The U.S. intelligence community policy on killing American citizens who have joined al Qaeda requires first obtaining high-level government approval, a senior official disclosed to Congress on Wednesday.

Director of National Intelligence Dennis C. Blair said in each case a decision to use lethal force against a U.S. citizen must get special permission.

"We take direct actions against terrorists in the intelligence community," he said. "If we think that direct action will involve killing an American, we get specific permission to do that."

He also said there are criteria that must be met to authorize the killing of a U.S. citizen that include "whether that American is involved in a group that is trying to attack us, whether that American is a threat to other Americans. Those are the factors involved."

Rep. Peter Hoekstra, Michigan Republican and ranking member of the House intelligence committee, asked Mr. Blair about the policy of targeting American citizens at a hearing. It was the first time there was public discussion about one of the most sensitive U.S. counterterrorism policies.

Mr. Blair's remarks follow a report in The Washington Post last week that disclosed President Obama had personally authorized a Christmas eve drone attack against Anwar al-Awlaki, a U.S. citizen in Yemen who is chief cleric for the terrorist group al Qaeda in the Arabian Peninsula (AQAP). Al-Awlaki is thought to have survived the attack.

Al-Awlaki was in contact with Umar Farouk Abdulmutallab, the Nigerian who tried and failed to blow up a Northwest Airlines flight on Christmas Day.

Al-Awlaki was a former imam at a Falls Church, Va., mosque where Maj. Nidal Malik Hasan, the officer accused of killing 13 of his fellow service members at Fort Hood on Nov. 5, is said to have attended sermons and sought his advice over e-mail.

In recent years al-Awlaki has developed a following on the Internet for his English-language jihadist rants. This is a new development for al Qaeda because most of its Web propagandists write in Arabic.

Another American al Qaeda operative recently outed to the press is David Coleman Headley. Last month, the FBI charged Mr. Headley with participating in the jihadist rampage in Mumbai in 2008 and plotting to attack the offices of the Danish newspaper that in 2005 published cartoons of the Prophet Muhammad.

Mr. Hoekstra made an indirect reference to al-Awlaki, who was born in Las Cruces, N.M., in 1971.

"So there is a framework and a policy for what's hypothetically a radical born cleric … who's living outside of the United States, there's a clear path as to when this person may be engaging in free speech overseas and when he may have moved into recruitment or when he may have moved into actual coordinating and carrying out or coordinating attacks against the United States?"

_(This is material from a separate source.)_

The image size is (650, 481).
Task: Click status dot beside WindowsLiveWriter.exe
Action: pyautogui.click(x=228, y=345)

Mr. Blair responded that he would rather not discuss the details of this criteria in open session, but he assured: "We don't target people for free speech. We target them for taking action that threatens Americans or has resulted in it."

He added, "The reason I went this far in open session is I just don't want other Americans who are watching to think that we are careless about endangering … lives at all. But we especially are not careless about endangering American lives, as we try to carry out the policies to protect most of the country and I think we ought to go into details in closed session."

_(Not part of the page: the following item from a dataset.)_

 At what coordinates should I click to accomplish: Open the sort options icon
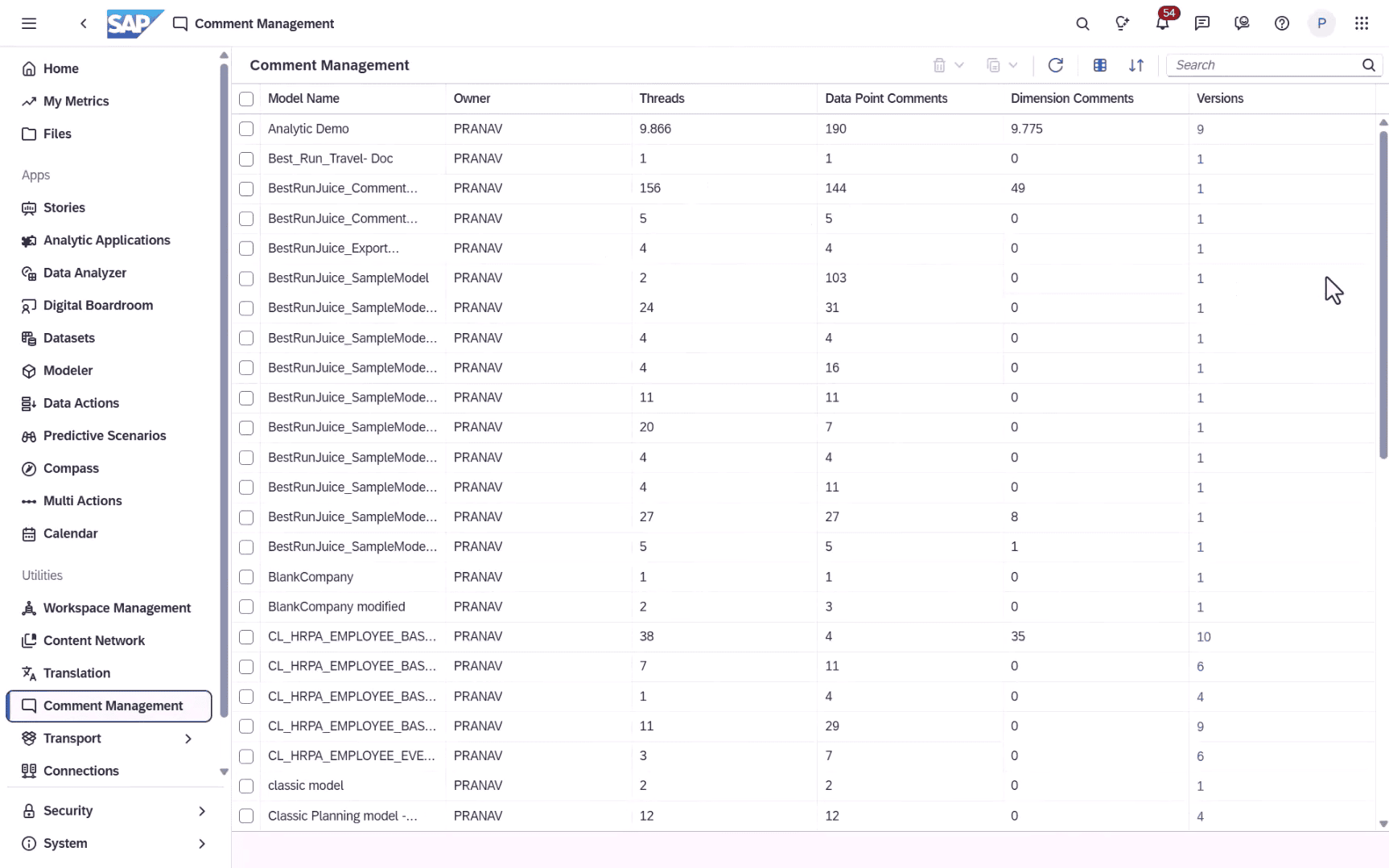coord(1136,65)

It is not known how many American al Qaeda members have been killed in the war on terrorism. One American, Seattle-born jihadist Ruben Shumpert, was killed by a U.S. missile strike in Somalia. Shumpert was a known Islamist wanted by federal authorities on gun charges.

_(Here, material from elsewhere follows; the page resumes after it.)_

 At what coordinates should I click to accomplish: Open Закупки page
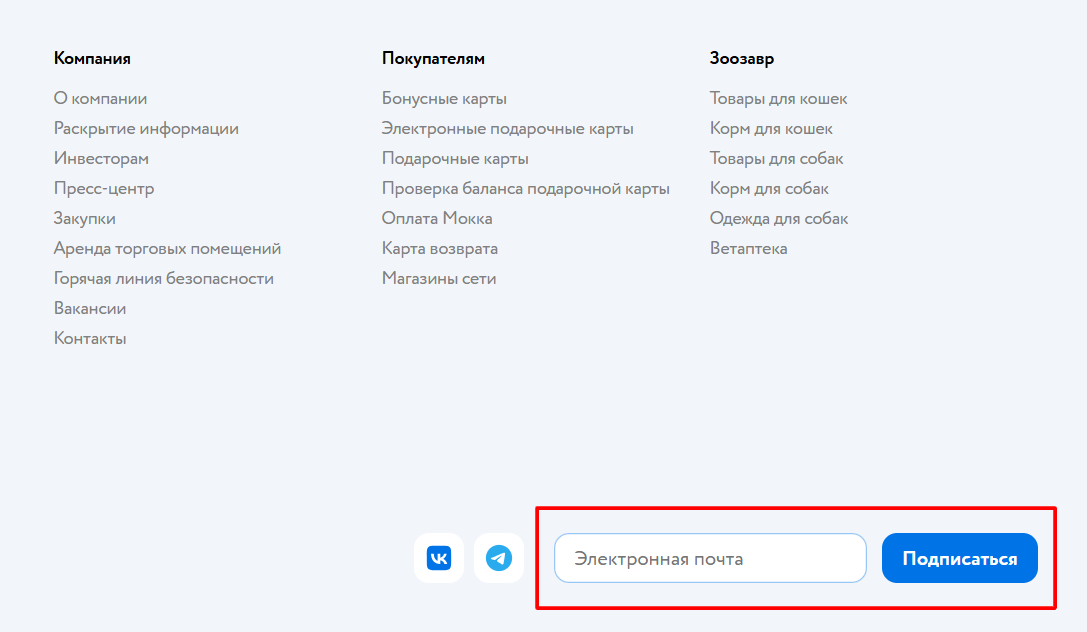(x=84, y=218)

Mr. Blair also said in his testimony that the charter for a special unit to interrogate terrorists known as the High-Value Detainee Interrogation Group, or HIG, was signed last week and that the HIG was now fully operational.

Last month, Mr. Blair, appearing before the Senate homeland security committee, criticized the Obama administration's handling of Mr. Abdulmutallab and the fact that he was read his constitutional rights instead of being sent to the HIG. He later issued a statement acknowledging that the HIG at the time was not yet operational.